- [Task statement]:
Only the lines from the line that contains "You are a GUI" through the final line of the entries below belong in your answer, copied exactly and without pictures.

- [Excerpted records]:
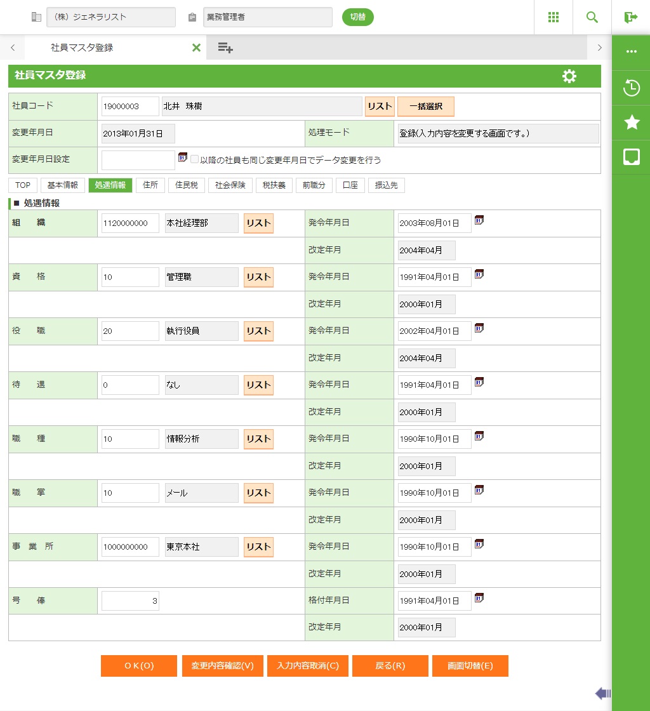Switch to the 基本情報 tab
The width and height of the screenshot is (650, 711).
[62, 185]
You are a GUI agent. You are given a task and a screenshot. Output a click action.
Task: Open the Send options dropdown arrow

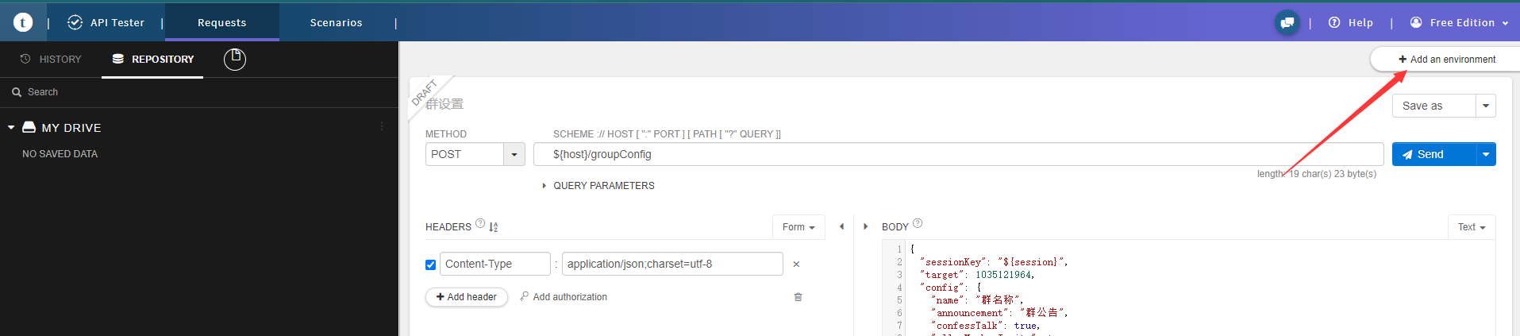(x=1486, y=154)
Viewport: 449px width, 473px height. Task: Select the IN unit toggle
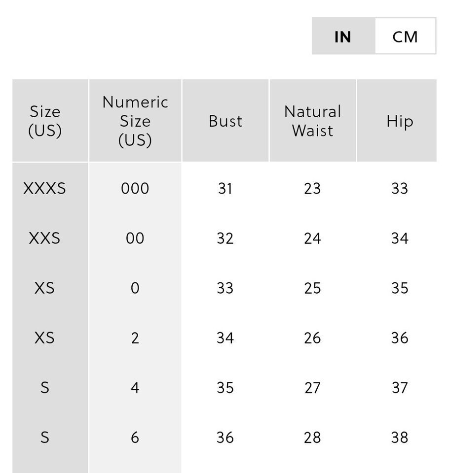point(343,36)
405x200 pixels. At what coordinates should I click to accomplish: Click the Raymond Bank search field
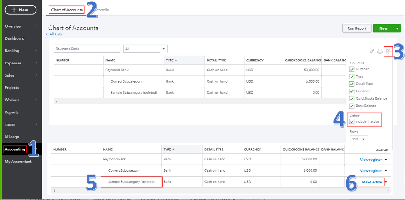(x=87, y=49)
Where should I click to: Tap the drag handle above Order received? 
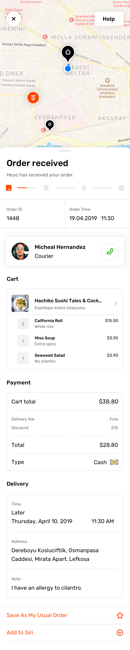click(x=65, y=151)
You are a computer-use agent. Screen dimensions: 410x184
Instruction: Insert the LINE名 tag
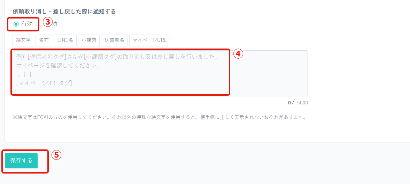65,41
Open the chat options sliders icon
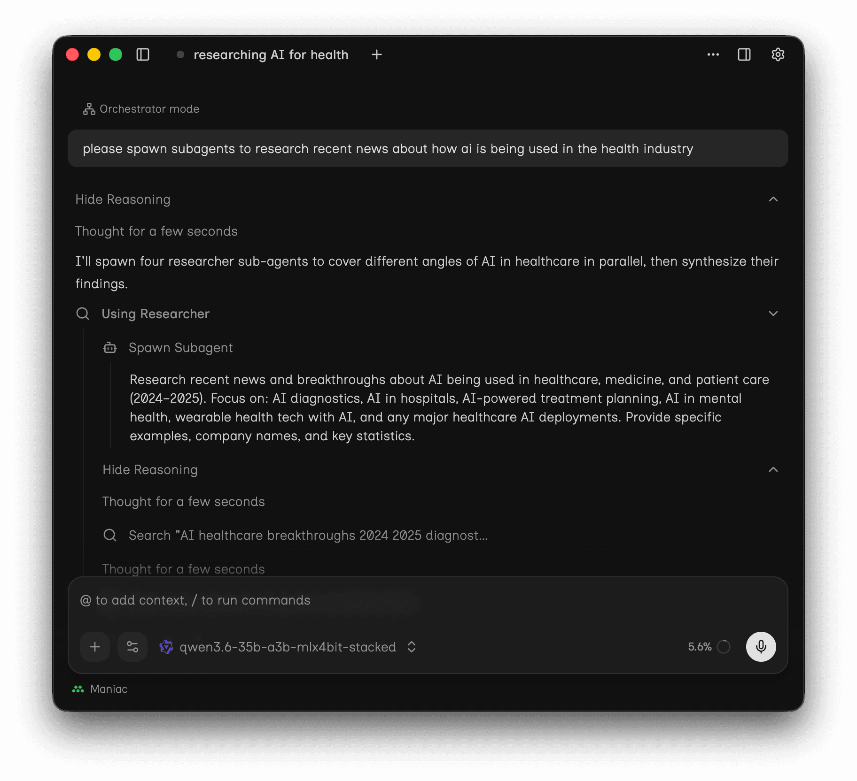857x781 pixels. click(132, 647)
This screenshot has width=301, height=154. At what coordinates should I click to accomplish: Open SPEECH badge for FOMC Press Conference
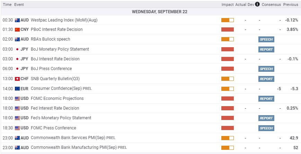point(266,128)
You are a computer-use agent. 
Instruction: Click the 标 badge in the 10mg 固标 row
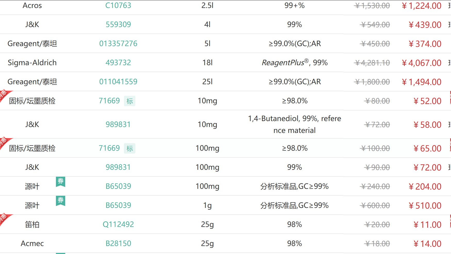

- [Exercise response]:
You are a GUI agent. You are given a task and a screenshot. Output a click action.
Task: Open the Send options dropdown arrow

(x=1486, y=154)
Viewport: 449px width, 473px height. Task: Select the IN unit toggle
point(343,36)
405x200 pixels. At what coordinates should I click to accomplish: Click the Raymond Bank search field
(x=87, y=49)
Where should I click to: Tap the drag handle above Order received? 
click(x=65, y=151)
You are a computer-use agent. Screen dimensions: 410x184
Instruction: Insert the LINE名 tag
65,41
Open the chat options sliders icon
857x781 pixels. click(132, 647)
This screenshot has width=301, height=154. At what coordinates should I click to accomplish: Open SPEECH badge for FOMC Press Conference
point(266,128)
You are a computer-use agent. 
Instruction: Click the 标 badge in the 10mg 固标 row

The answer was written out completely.